Saturday, 3 April 2010

In Wallace's Shadow

Yesterday I decided to take advantage of the good weather and go off for a walk around Stirling. As ever, I took my camera with me and you can see my photos on my Flickr page. I decided to head for some of the areas I don't know so well and made for Riverside and Cambuskenneth. And what a good choice that turned out to be.

After walking through the city centre, past the shoppers on Port Street and heading for the The Thistles, I made for Stirling's new bridge which crosses the railway and joins the existing city to the new area being developed at Forthside.  Once across the bridge I headed for Riverside itself. Cunningly named, this area of the city is - you've guessed it - next to the River Forth. In fact, it's where the old port of Stirling used to be. It's hard to imagine Stirling as a port city with the river as silted up as it is now, but at one time it was a bustling trading centre and the port was a main transportation point.

When you're in Riverside you can't miss the river, although it's not at all obvious from the much of the rest of the city. At this point, the River Forth winds its way across the land in huge meanders, confusing the unknowing walker and constraining and directing the built landscape in all sorts of interesting ways.

From Riverside I crossed the Forth to Cambuskenneth and visited the Abbey there, which I discovered is the last resting place of King James III and his wife, Queen Margaret (one of the many Scottish Queen Margarets there have been through history!). Apparently they weren't a very popular couple!

One of the other delights I discovered in Cambuskenneth was a Provost's Lamp-post. I'd heard about these but never seen one yet. Tradition has it that when someone is elected Provost of Stirling they are entitled to have a special lamp-post erected outside their home, originally to allow the good burghers know where to find their elected representative, nowadays more likely as a status symbol (for the cynical) or mark of respect (for the less cynical).

And then it was back across the Forth to Riverside and a wander towards Stirling's other (and some would say, true) iconic bridge, passing Stirling Boat Club on the way and an interesting gem of a 1960's/70's concrete frieze hidden on the side of what looks like an old pumping or gas sub station by the river. The current Old Stirling Bridge dates from the 1500s when it would have been an important crossing point of the river. It isn't the same bridge that there was a battle about in 1297, which most likely a wooden structure and in a completely different place. Although not used for vehicles now, it does still stand close to the only traffic crossing of the River Forth within the city itself.
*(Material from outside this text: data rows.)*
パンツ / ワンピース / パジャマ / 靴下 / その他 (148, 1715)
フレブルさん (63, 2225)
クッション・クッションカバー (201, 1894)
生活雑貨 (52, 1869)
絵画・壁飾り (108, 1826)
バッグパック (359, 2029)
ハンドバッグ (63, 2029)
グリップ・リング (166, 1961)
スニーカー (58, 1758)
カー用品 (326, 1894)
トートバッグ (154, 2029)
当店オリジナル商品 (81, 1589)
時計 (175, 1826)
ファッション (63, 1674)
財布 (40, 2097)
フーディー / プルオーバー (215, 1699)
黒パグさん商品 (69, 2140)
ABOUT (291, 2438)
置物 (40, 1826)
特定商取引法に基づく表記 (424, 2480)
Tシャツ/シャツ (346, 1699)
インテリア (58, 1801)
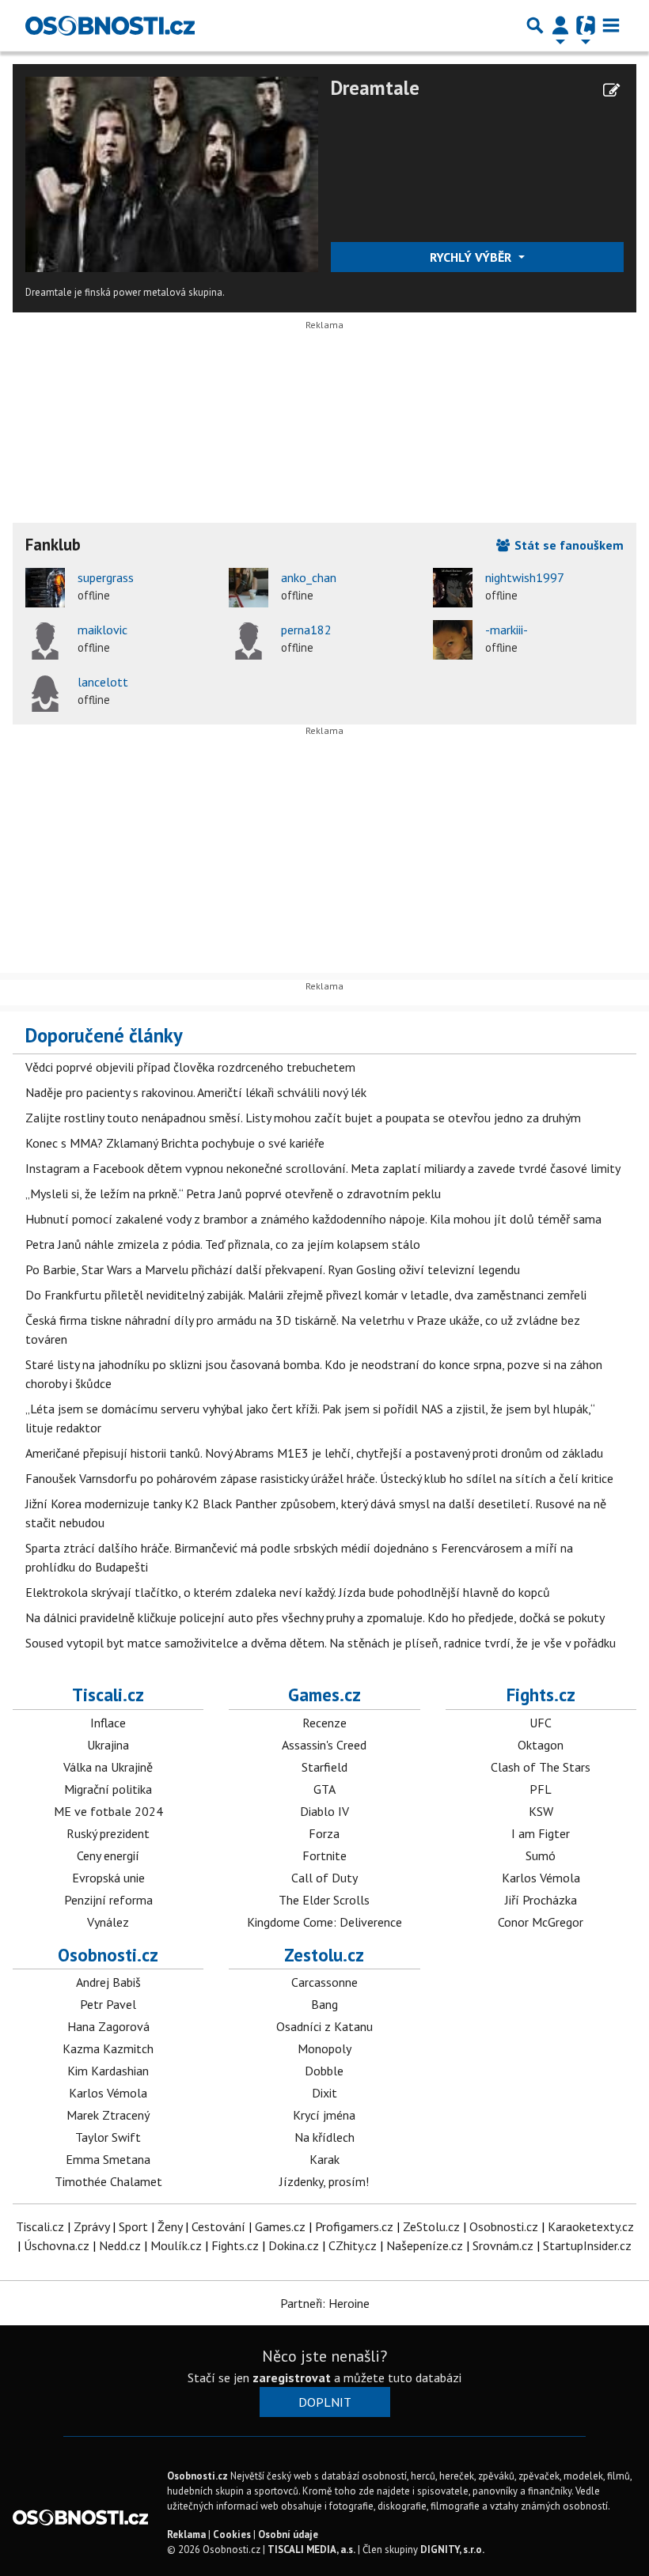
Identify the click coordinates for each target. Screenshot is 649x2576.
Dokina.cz (293, 2245)
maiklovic (102, 629)
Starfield (324, 1767)
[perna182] (248, 640)
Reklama (186, 2534)
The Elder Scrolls (324, 1900)
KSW (541, 1811)
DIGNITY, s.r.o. (452, 2549)
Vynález (108, 1922)
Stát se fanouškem (567, 545)
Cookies (232, 2534)
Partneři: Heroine (325, 2303)
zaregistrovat (291, 2377)
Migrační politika (108, 1789)
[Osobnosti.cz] (110, 25)
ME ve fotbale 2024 (108, 1811)
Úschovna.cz (56, 2245)
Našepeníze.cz (424, 2245)
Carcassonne (324, 1982)
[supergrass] (45, 587)
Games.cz (324, 1694)
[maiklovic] (45, 640)
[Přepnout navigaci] (560, 25)
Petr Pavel (108, 2004)
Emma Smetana (108, 2159)
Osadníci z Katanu (324, 2026)
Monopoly (324, 2048)
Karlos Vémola (541, 1878)
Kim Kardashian (108, 2071)
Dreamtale (375, 87)
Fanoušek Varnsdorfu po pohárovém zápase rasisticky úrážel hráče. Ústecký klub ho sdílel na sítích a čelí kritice (319, 1478)
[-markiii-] (453, 640)
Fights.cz (541, 1694)
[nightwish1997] (453, 587)
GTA (324, 1789)
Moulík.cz (176, 2245)
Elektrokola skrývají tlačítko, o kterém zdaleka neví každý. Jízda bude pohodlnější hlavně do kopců (287, 1592)
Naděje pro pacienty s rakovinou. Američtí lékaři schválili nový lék (195, 1092)
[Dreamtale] (171, 173)
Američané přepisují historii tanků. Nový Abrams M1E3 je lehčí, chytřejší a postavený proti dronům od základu (314, 1453)
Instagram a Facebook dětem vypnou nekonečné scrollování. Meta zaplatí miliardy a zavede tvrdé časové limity (323, 1168)
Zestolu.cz (324, 1954)
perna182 (306, 629)
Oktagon (541, 1745)
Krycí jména (324, 2115)
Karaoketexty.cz (591, 2226)
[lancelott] (45, 692)
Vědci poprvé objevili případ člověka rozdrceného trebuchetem (190, 1067)
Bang (324, 2004)
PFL (540, 1789)
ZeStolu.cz (431, 2226)
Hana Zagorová (108, 2026)
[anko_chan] (248, 587)
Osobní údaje (288, 2534)
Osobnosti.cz (108, 1954)
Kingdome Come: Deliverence (324, 1922)
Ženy (170, 2226)
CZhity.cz (352, 2245)
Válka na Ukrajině (108, 1767)
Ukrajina (108, 1745)
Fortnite (324, 1855)
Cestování (218, 2226)
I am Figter (540, 1833)
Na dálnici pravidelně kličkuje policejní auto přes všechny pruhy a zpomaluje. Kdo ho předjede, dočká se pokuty (315, 1617)
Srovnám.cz (503, 2245)
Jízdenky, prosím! (324, 2181)
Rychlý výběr (472, 257)
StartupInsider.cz (587, 2245)
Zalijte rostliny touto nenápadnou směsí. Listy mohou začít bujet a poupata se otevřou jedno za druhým (303, 1117)
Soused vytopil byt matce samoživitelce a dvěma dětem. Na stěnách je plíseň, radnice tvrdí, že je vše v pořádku (320, 1643)
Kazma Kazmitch (108, 2048)
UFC (540, 1723)
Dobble (324, 2071)
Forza (324, 1833)
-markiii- (506, 629)
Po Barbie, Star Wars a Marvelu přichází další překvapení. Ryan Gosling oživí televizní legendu (272, 1269)
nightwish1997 (524, 577)
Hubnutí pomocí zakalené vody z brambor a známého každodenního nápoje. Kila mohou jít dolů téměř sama (313, 1219)
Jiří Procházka (541, 1900)
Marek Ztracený (108, 2115)
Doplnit (324, 2402)
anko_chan (308, 577)
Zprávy (91, 2226)
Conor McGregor (540, 1922)
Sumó (541, 1855)
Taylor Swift (108, 2137)
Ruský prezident (108, 1833)
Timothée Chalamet (108, 2181)
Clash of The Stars (540, 1767)
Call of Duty (324, 1878)
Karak (324, 2159)
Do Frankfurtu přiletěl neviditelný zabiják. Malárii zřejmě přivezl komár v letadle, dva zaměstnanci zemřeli (305, 1295)
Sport (133, 2226)
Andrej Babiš (108, 1982)
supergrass (106, 577)
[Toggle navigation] (611, 25)
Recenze (324, 1723)
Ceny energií (108, 1855)
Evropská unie (108, 1878)
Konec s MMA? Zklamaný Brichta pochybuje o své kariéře (174, 1143)
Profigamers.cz (354, 2226)
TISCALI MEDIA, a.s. (311, 2549)
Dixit (324, 2093)
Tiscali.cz (108, 1694)
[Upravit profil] (611, 90)
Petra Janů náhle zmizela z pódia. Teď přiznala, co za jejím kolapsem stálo (222, 1244)
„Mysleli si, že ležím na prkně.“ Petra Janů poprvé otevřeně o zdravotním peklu (233, 1193)
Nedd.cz (120, 2245)
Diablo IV (324, 1811)
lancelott (103, 682)
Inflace (108, 1723)
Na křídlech (324, 2137)
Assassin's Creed (324, 1745)
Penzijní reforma (108, 1900)
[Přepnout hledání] (535, 25)
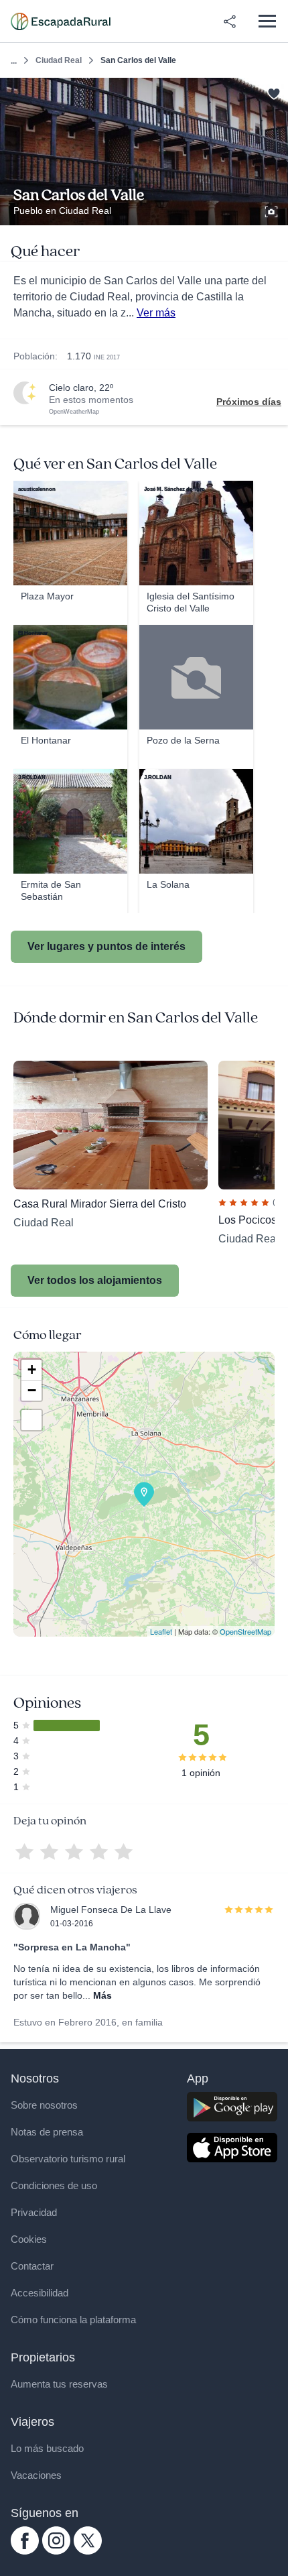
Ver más (156, 312)
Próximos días (248, 401)
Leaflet (161, 1631)
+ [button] (31, 1369)
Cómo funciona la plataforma (73, 2319)
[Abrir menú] (267, 21)
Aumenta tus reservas (59, 2384)
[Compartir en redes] (230, 21)
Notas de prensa (47, 2132)
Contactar (32, 2266)
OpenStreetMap (245, 1631)
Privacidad (34, 2212)
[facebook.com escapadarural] (25, 2551)
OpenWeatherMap (74, 411)
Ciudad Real (58, 60)
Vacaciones (36, 2475)
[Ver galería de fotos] (272, 209)
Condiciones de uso (54, 2185)
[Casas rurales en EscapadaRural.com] (61, 21)
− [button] (31, 1390)
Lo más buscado (47, 2448)
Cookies (29, 2239)
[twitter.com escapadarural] (88, 2551)
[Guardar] (273, 92)
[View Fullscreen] (31, 1420)
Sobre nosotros (44, 2105)
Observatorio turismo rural (68, 2158)
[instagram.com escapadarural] (56, 2551)
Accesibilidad (39, 2292)
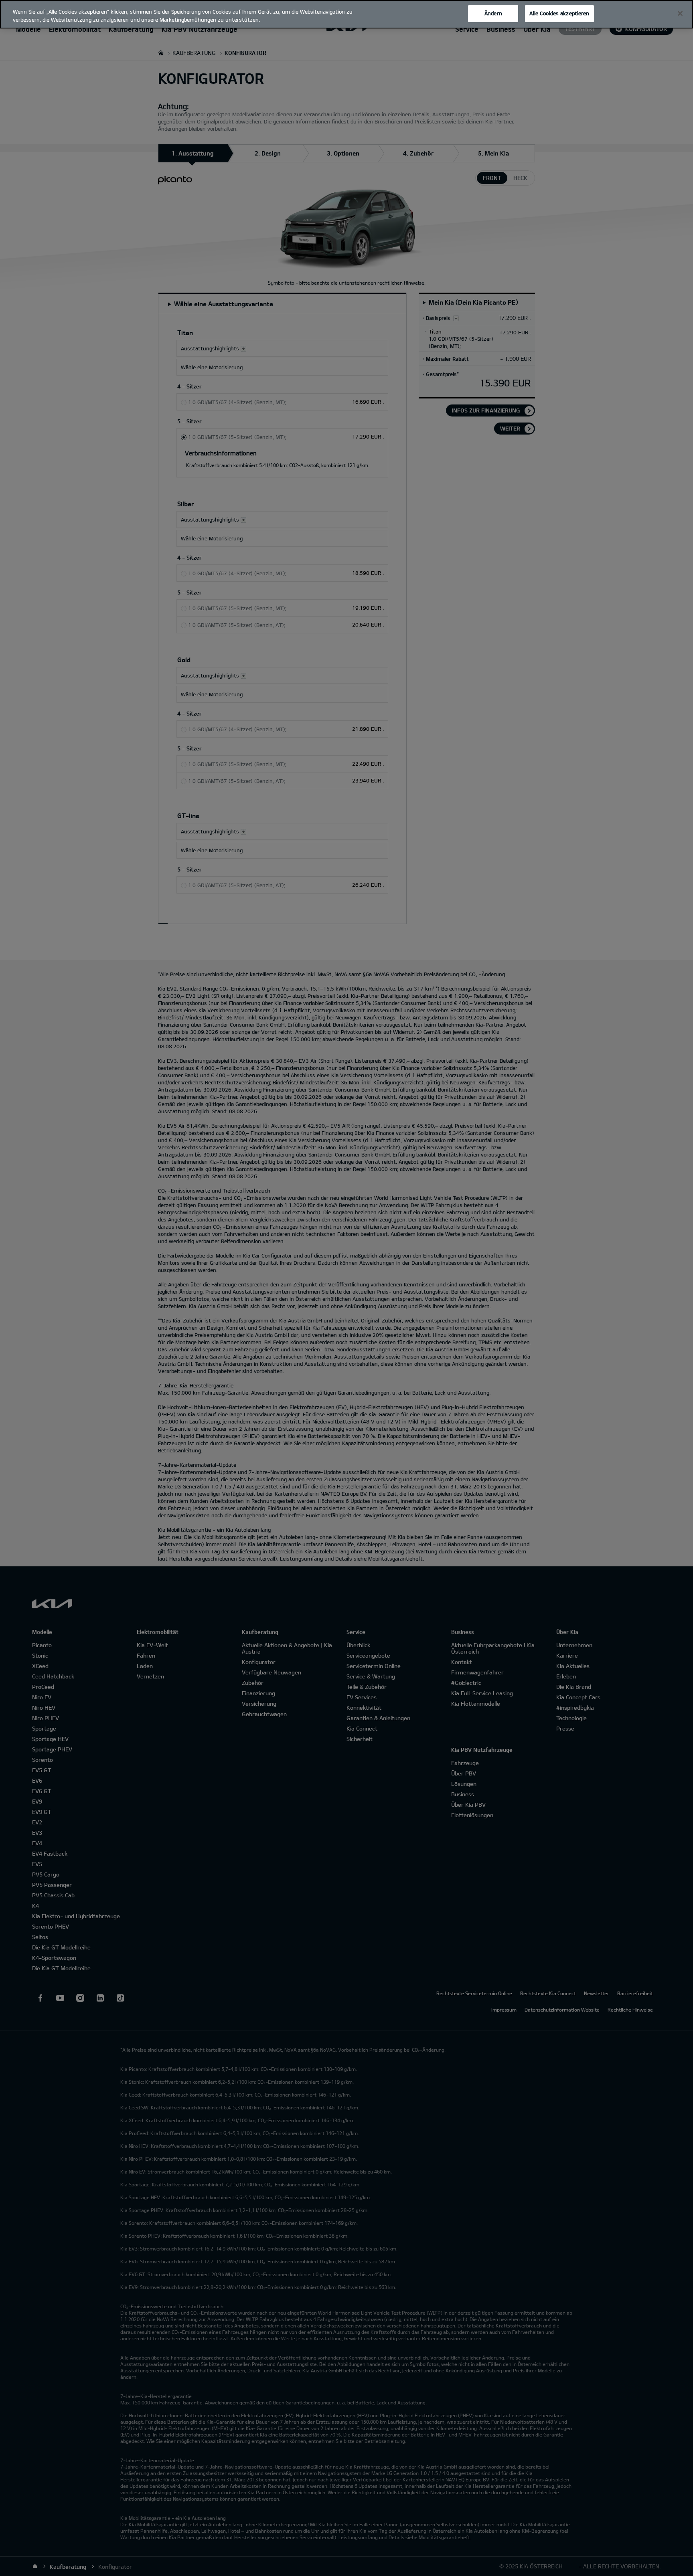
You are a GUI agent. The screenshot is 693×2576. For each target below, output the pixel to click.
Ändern (493, 13)
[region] (346, 14)
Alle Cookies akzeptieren (559, 13)
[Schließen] (680, 13)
From Old Stirling Bridge I walked down to Causewayhead and stopped for coffee in Corrieri's, the first time I'd visited the much esteemed establishment, but certainly not the last. If I could eat pizza I would be there every week - the smell coming from the kitchen was truly inviting.

From Corrieri's it was a short walk to Bridge of Allan, a wander round the shops there, picking up a few goodies from Clive Ramsay's wonderful delicatessan, before heading back to Stirling on the train. And throughout the whole day's wander I was never far from the River or away from a view of the Wallace Monument or the Castle.

Stirling is an incredibly compact and eminently walkable city, I'm just amazed that more people don't do it more often. Want my advice? Want a weekend with a difference, book yourself into a hotel or B&B in or around Stirling, get your walking shoes on and enjoy a different pace of life in this amazing city!